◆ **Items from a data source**
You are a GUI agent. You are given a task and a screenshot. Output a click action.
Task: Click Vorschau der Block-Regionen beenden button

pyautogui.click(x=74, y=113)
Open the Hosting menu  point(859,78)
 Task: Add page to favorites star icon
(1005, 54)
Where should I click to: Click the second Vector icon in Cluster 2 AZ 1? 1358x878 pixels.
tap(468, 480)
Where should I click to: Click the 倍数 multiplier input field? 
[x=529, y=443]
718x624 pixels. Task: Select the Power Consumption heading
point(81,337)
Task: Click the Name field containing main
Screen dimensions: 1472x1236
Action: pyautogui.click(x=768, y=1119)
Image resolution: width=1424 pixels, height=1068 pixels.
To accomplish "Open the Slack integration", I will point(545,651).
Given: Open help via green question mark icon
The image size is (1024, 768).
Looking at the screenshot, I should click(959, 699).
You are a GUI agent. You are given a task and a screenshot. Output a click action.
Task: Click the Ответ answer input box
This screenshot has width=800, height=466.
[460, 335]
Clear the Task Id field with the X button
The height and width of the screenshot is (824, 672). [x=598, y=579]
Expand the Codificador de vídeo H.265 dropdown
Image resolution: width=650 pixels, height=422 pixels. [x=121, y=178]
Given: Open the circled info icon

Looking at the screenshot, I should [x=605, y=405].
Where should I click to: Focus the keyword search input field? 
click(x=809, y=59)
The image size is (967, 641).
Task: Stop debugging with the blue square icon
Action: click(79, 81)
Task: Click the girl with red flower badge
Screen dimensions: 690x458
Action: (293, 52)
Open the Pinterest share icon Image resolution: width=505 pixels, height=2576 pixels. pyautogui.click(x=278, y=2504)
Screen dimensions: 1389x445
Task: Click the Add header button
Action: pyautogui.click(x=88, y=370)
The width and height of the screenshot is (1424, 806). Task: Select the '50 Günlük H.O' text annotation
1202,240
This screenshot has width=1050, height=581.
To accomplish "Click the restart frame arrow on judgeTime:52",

◆ **Task details**
Return from the data every line that holds "accomplish".

◆ **Task solution**
To accomplish "Open the Slack integration", I will point(545,651).
To accomplish "Click the restart frame arrow on judgeTime:52",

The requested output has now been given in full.